В окно я увидел, как он присел на крылечко и стал скоблить спички для пугача.
Выходить я не собирался. Но в любую минуту мог явиться кто-нибудь из Некрасовых и пришлось бы отпереть дверь.
Я тихо откинул крючок. Потом проник в незапертую квартиру к Некрасовым, а оттуда через окно выбрался на улицу.
Домой я не пошел. Чего доброго, Лешка явится за книгой и туда. Я забрался в гущу желтой акации в сквере у цирка и просидел там с "Малаховым курганом" до вечера. Потом читал дома допоздна, а кончил к середине следующего дня, когда за окном плескался и лопотал теплый июньский дождик, перебиваемый солнечными вспышками.

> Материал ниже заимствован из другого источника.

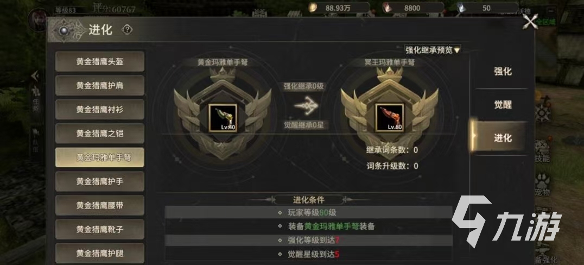Screen dimensions: 584x265
Task: Pick 黄金猎鹰靴子 from the list
Action: (100, 229)
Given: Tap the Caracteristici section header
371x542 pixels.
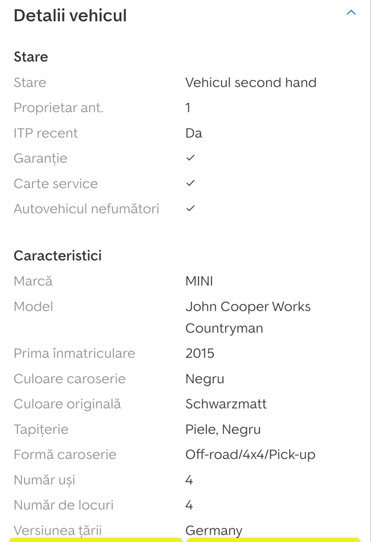Looking at the screenshot, I should point(58,256).
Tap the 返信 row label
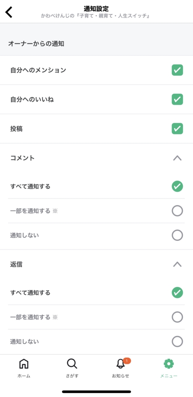The width and height of the screenshot is (193, 397). pos(16,264)
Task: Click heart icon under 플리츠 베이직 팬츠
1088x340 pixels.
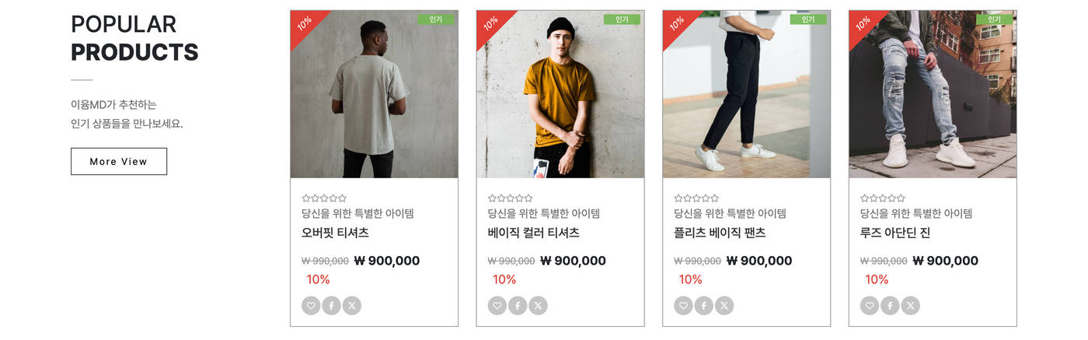Action: click(x=684, y=306)
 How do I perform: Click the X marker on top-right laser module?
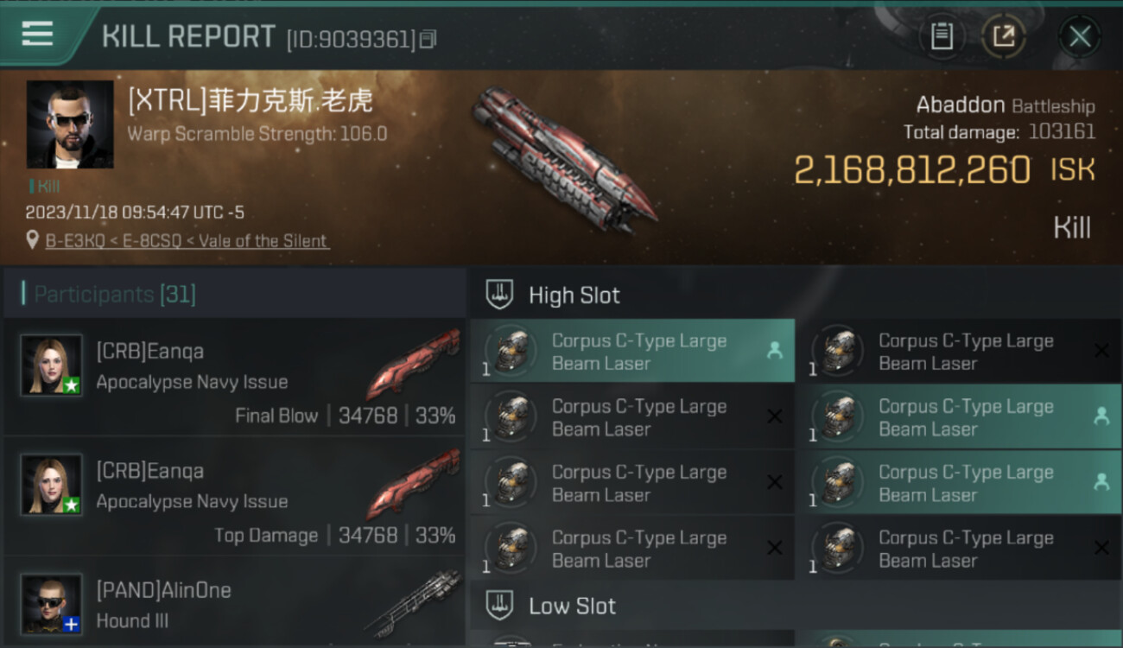(1101, 351)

Виноватый, готовый к заслуженной каре, но все равно счастливый, понес я книгу Лешке. По лужам. Лешка встретил меня миролюбиво. Даже не сказал "Кнабель". Может, потому, что я был босой, с ногами, заляпанными до колен грязью, а голубой костюмчик, истерзанный и перемазанный в пыльных кустах акации, потерял свой заграничный блеск. А может, Лешку подкупила моя виноватость. Или он что-то понял... В общем, он улыбнулся распухшими после недавней драки губами и самокритично произнес:
- Ловко ты вчера меня обкрутил... - Потом вытащил из кармана пугач и великодушно предложил: - Аида, жахнем...

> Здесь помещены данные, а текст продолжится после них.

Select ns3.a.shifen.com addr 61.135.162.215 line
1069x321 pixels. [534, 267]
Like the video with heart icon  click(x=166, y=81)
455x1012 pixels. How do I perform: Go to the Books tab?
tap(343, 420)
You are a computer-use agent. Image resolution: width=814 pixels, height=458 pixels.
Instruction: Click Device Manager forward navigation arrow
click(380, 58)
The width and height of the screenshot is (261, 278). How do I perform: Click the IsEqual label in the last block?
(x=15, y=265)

Я побаивался жахать. Но признаться в этом Лешке... К тому же десятилетний Венька из повести "Малахов курган" не боялся палить из настоящей мортиры и даже медаль за свою стрельбу получил.
И мы за помойкой по очереди грохнули зарядами из пяти спичек (и я даже почти не жмурился). А про книгу Лешка сказал:
- Да ладно, у меня сейчас "Восемьдесят дней вокруг света" есть. А эту читай еще, если охота...
И я читал еще. На второй раз и на третий. Не спеша. Про Веньку и про Нахимова, про гибель кораблей, затопленных у входа в бухту, и про матросов на бастионах. В книге было много печального, но сильнее печали была гордость. Спокойная такая гордость людей, которые дрались до конца и сделали все, что могли. Тогда я впервые, смутно еще, почувствовал, что в самые тяжкие дни гордость для человека может быть утешением... Если он держался до последнего, если не сдался...
А еще в книге был сам город. Севастополь. Я читал о жутких бомбардировках, о развалинах и пожарах, но сквозь дым военного разрушения продолжал видеть мирный и солнечный город у необозримого моря - тот, который видел Венька с крыши в начале повести. Тот, который нужен был мне. Уже тогда я представлял его совершенно отчетливо. Синие-синие бухты, желтые слоистые обрывы, оранжевую ребристую черепицу на белых домиках, каменные лестницы в запутанных переулках, полукруглые равелины с амбразурами, маяки и бастионы...
Я рассматривал рисунки. Они были сделаны тонкими штрихами, очень понятно и удивительно похоже на то, что написано. Портреты севастопольцев, корабли, орудия. Может быть, сейчас эрудированные критики-искусствоведы нашли бы эти картинки излишне реалистичными и несовременными, не знаю. Мне они нравились. Не меньше, чем сама книга.
Потом, уже взрослым, я узнал, что рисунки для книги делал художник Павел Иванович Кузьмичев, который много лет работал в журнале "Пионер".
Однажды в редакции "Пионера" сильно затянулось какое-то совещание, и я провожал Павла Ивановича домой. Мы ехали в такси по вечерней Москве. По дороге я рассказал, как читал в детстве "Малахов курган" и как мне нравились иллюстрации.
Павел Иванович расчувствовался. И стал вспоминать, с какой радостью работал над рисунками,
- Сергею Тимофеевичу они тоже нравились... Мы с ним хорошо знакомы были. Знаете, я ведь помню, как он работал над своим "Курганом". С любовью работал, переживал. Однажды встречаю, а он говорит просто со слезами: "Похоронил я сегодня свою Хонюшку..."
Хоня - это старшая сестра Веньки, она умерла во время обороны города. Я помню в книге ее маленький портрет - на фоне покосившихся, торопливо сколоченных кладбищенских крестов...
Мы с Павлом Ивановичем поднялись к нему в мастерскую и засиделись до полуночи. Он подарил мне свою гравюру "1942 год". Одноногий солдат на костылях движется куда-то по размытой дороге, а на горизонте разрушенный город.